‘Time for another blast,’ instructed Forrest to Nell and her assistant. The lad’s fingertips were nearly split with the real-time key-sequences he’d been tapping out.
‘Another hour and I’d have had it automated,’ he lamented.
‘Just get it done,’ barked Forrest.
He wasn’t their real boss, just her jumped-up bodyguard. He went back into the cab of the surveillance truck, where he closed the curtain and imagined that that gave him some kind of privacy. Instead, the pair at the keyboards heard every word he said on the phone; and like Beck at his end, were taking careful note.
Nell said quietly to her speedy colleague, ‘I almost wish we had “her” back,’ as she wrote out the dots and dashes for the next transmission.
This time the car didn’t veer towards the verge when the artifs went rigor.

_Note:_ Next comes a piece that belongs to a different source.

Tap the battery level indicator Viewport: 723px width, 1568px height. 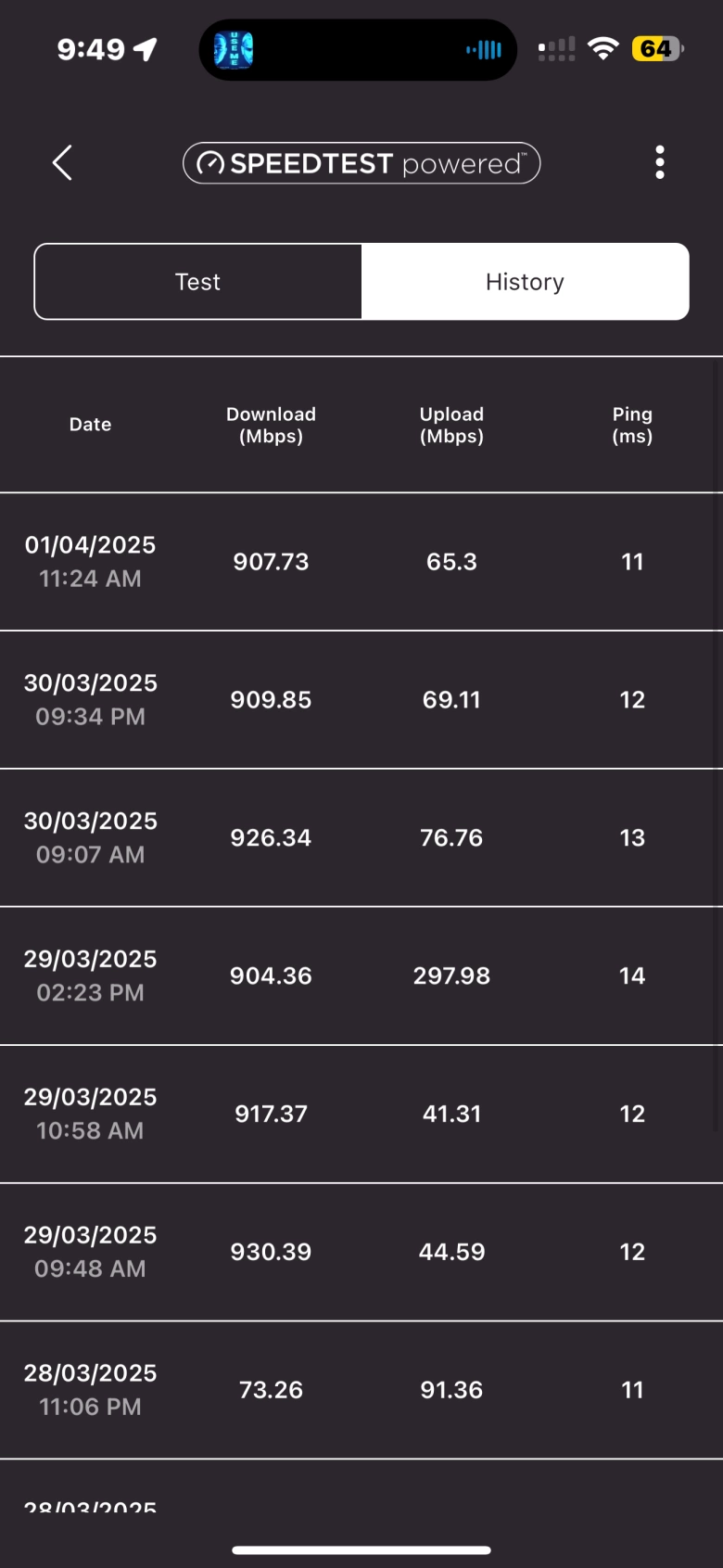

Victor was driving, all the doors had been locked; and maybe he was becoming a little more used to the spectacle after seeing it several times. He was beginning to lose the panic that accompanied the ghoulish show.

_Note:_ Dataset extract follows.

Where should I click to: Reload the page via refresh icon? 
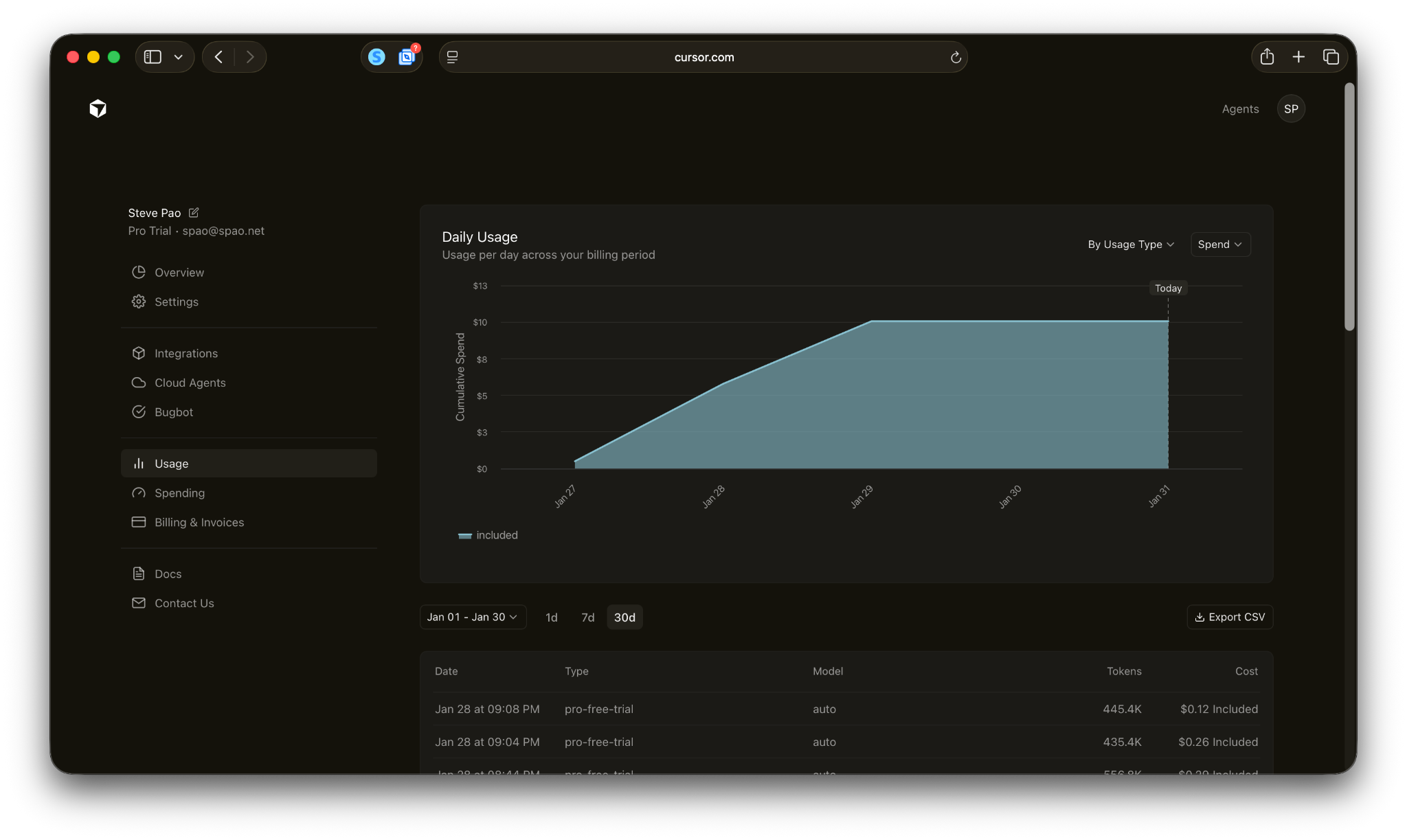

‘When it happens, keep driving,’ Chris had said. And that was what Victor did. And soon it became almost routine for them to spasm – then jump out of it – spasm – jump out.

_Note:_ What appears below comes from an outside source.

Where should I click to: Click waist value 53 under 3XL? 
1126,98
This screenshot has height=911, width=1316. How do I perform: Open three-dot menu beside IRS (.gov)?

‘They’re altering the pattern,’ noted Ellie, tiredly after the latest burst. For the whole affair was a terrible drain on their batteries. Yet each time, one of them noted the last message. After hours of interrupted driving there were several in the notepad:
roadblocks along county line go east or west
they are getting frustrated be careful
only regular police no army yet
Victor hadn’t liked the sound of that ‘yet’.
And then finally, the most specific and extraordinary message of all: firstly, some co-ordinates in the artif’s familiar format, followed by the words:
cannot get police there go quick go quick
‘Pull over,’ asked Chris after that latest message, himself hoping for a blessed break from the death-rattle.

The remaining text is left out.